▸ **Exercises to complete**
1. List every reference number given in parentheses in the passage on at-home eye self-diagnosis below. Count each number only once.
2. Continue the passage on at-home eye self-diagnosis below, starting right after its final sentence.

▸ **Provided passage**
With the rapid advancement of patient self-help health management technology and the widespread adoption of telemedicine services, the demand for at-home self-diagnosis and treatment among ophthalmology patients has significantly increased. This is primarily reflected in patients’ expectations for initial symptom identification and access to professional medical advice through convenient digital tools. However, current AI-based ophthalmic diagnostic systems have notable limitations: their model architectures are typically optimized for specific diseases, and their performance in cross-disease differential diagnosis remains insufficient, making it challenging to meet the growing demand for self-help consultation and accurate triage across diverse clinical scenarios (108). To address this challenge, Ma et al. (18) developed the IOMIDS system, which enables a multimodal self-service consultation feature that integrates text interaction with eye images captured via slit lamps or smartphones. This system combines a natural language processing engine based on the ChatGPT architecture with a deep learning image analysis model (Figure 6a). Experimental results demonstrate that the bimodal deep learning model, which combines text descriptions with eye images captured by smartphones, significantly outperforms the single-text input model. On a cross-center validation dataset, the diagnostic accuracy of the bimodal model reached 81.1%, a notable improvement over the 72.5% accuracy of the text-only model (Figure 6b). However, despite these gains, the system’s reliance on high-quality image capture and structured patient inputs may limit its consistency in real-world use, suggesting that further validation in broader home-care settings is still needed.
Figure 6. (a) IOMIDS architecture integrating ChatGPT-based text interaction with ocular image analysis for real-time diagnosis and subspecialty triage. (b) Overall and disease-specific diagnosis/triage accuracy across models in silent evaluation (Dataset G), showing gains from multimodal integration. (c) ARISES architecture combining CGM and wristband signals for personalized deep learning–based prediction in type 1 diabetes. (d) ARISES performance with MAML and wristband data across 12 subjects, showing reduced RMSE, with the largest improvement at the 60-min horizon. Panels (a,b) adapted from Ma et al. (18) and panels (c,d) from Zhu et al. (110), both licensed under the Creative Commons Attribution 4.0 International License (CC BY 4.0); changes were made (CC BY 4.0: https://creativecommons.org/licenses/by/4.0/).

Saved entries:
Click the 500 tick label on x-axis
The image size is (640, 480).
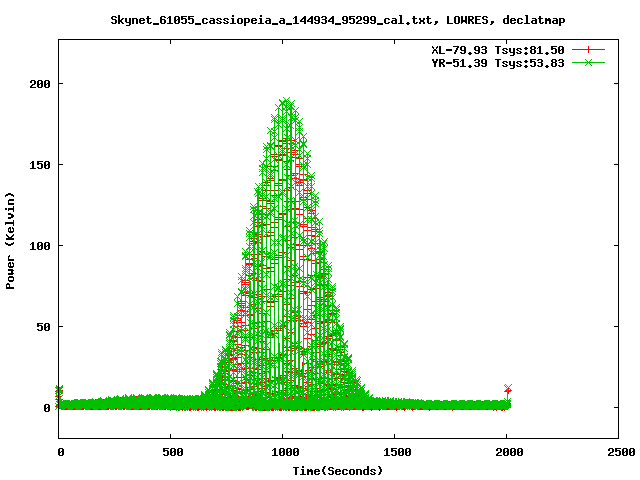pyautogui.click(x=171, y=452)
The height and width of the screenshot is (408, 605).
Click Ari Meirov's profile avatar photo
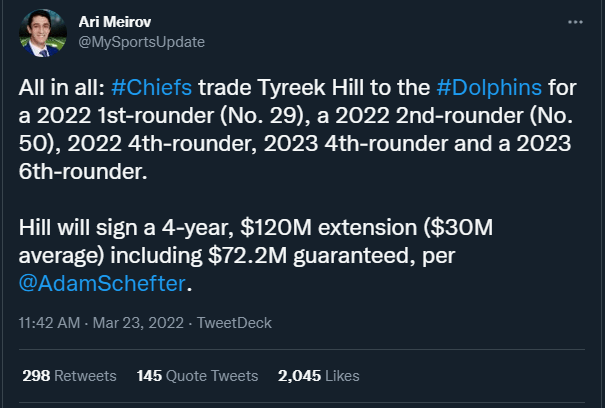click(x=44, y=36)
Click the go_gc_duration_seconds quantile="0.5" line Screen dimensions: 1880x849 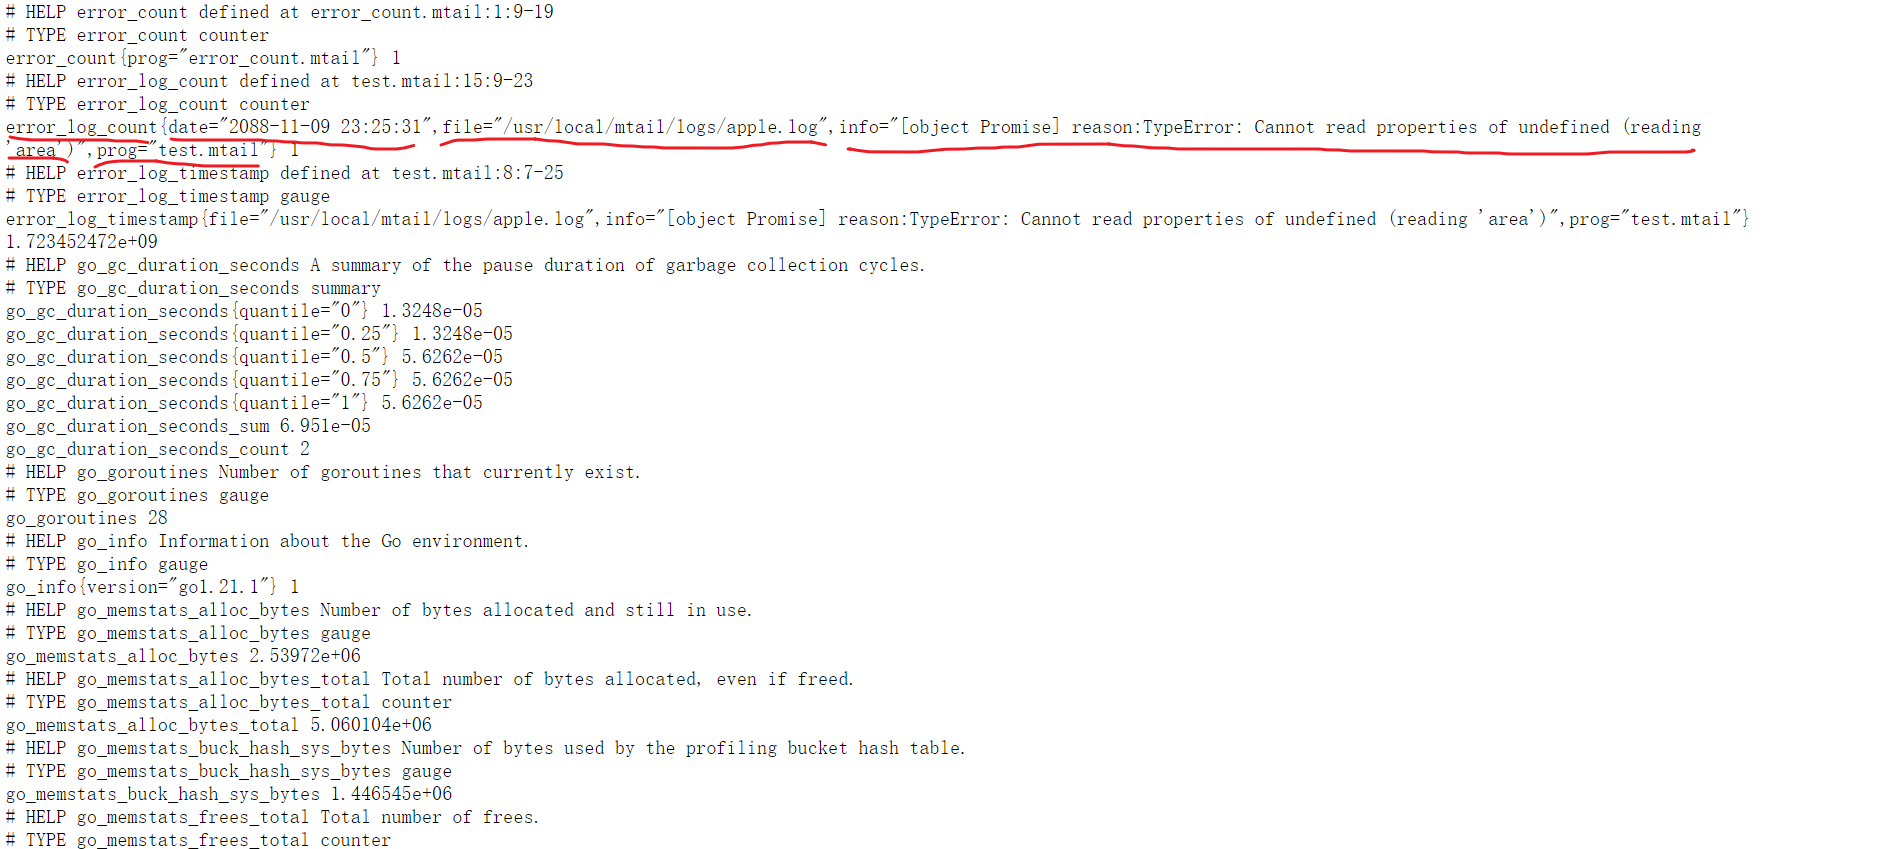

▸ **Results of the exercise**
1. 108, 18, 110

2.
Type 1 diabetes mellitus (T1DM) accounts for 10% of global diabetes cases, with patients relying on insulin therapy and strict daily blood glucose management. While the use of continuous glucose monitoring (CGM) and insulin injection technologies has improved blood glucose control, significant challenges remain in self-management for T1DM patients due to individual differences in insulin response (pharmacokinetics/pharmacodynamics heterogeneity) and the impact of multiple endogenous and exogenous factors on blood glucose regulation (109). Building on this, Zhu et al. (110) proposed the ARISES system, which integrates continuous glucose monitoring (CGM) with multimodal physiological data collected from wearable wristbands, creating a mobile application platform embedded with deep learning models. This system enables real-time prediction of blood glucose trends and provides alerts for hypo- and hyperglycemic events (Figure 6c). An ablation study further demonstrates that incorporating wristband signals and the proposed lower-bound design consistently improves MCC for both hypoglycemia and hyperglycemia prediction across multiple time horizons (Figure 6d). Clinical validation studies show that, within a 30-min prediction window, the system achieved an average absolute error (MAE) of 24 in blood glucose predictions. In a 60-min prediction window, the system demonstrated an overall accuracy of 88.6% and a sensitivity of 70.3% for predicting hypoglycemia, significantly outperforming six baseline statistical or unimodal algorithms. This study confirms the clinical decision-support value of multimodal AI technologies in the self-management of chronic diseases such as diabetes.
In the clinical evaluation of multimodal AI wearable devices, patients’ subjective experiences and feedback play a crucial practical role. These health management systems achieve disease management through three core functional modules: continuous physiological monitoring, intelligent data analysis, and personalized interventions. The clinical effectiveness of such systems fundamentally depends on patients’ long-term adherence and engagement. Key psychological factors, such as patients’ acceptance of the technology, perceived usefulness, and ease of use, significantly influence the clinical adoption rate and willingness to continue using AI-assisted self-management tools. Therefore, Alzghaibi (111) conducted a questionnaire-based study involving 418 diabetic patients, utilizing a standardized questionnaire to assess patients’ perceptions and experiences with the use of an AI-integrated wearable device for diabetes self-management. The study results revealed that over 80% of participants acknowledged the positive effects of the technology on glucose monitoring, treatment adherence, and self-efficacy. However, three major barriers to usage were identified: concerns about data privacy (79.7%), the financial burden of the device (77.0%), and the complexity of using the technology (75.1%). The researchers emphasized the importance of considering user experience and technology acceptance when applying multimodal AI in patient self-management to enhance the effectiveness of practical applications.
However, their long-term effectiveness is limited by poor patient adherence, persistent concerns regarding privacy and data security, and restricted generalizability across different disease contexts, which collectively hinder widespread clinical adoption.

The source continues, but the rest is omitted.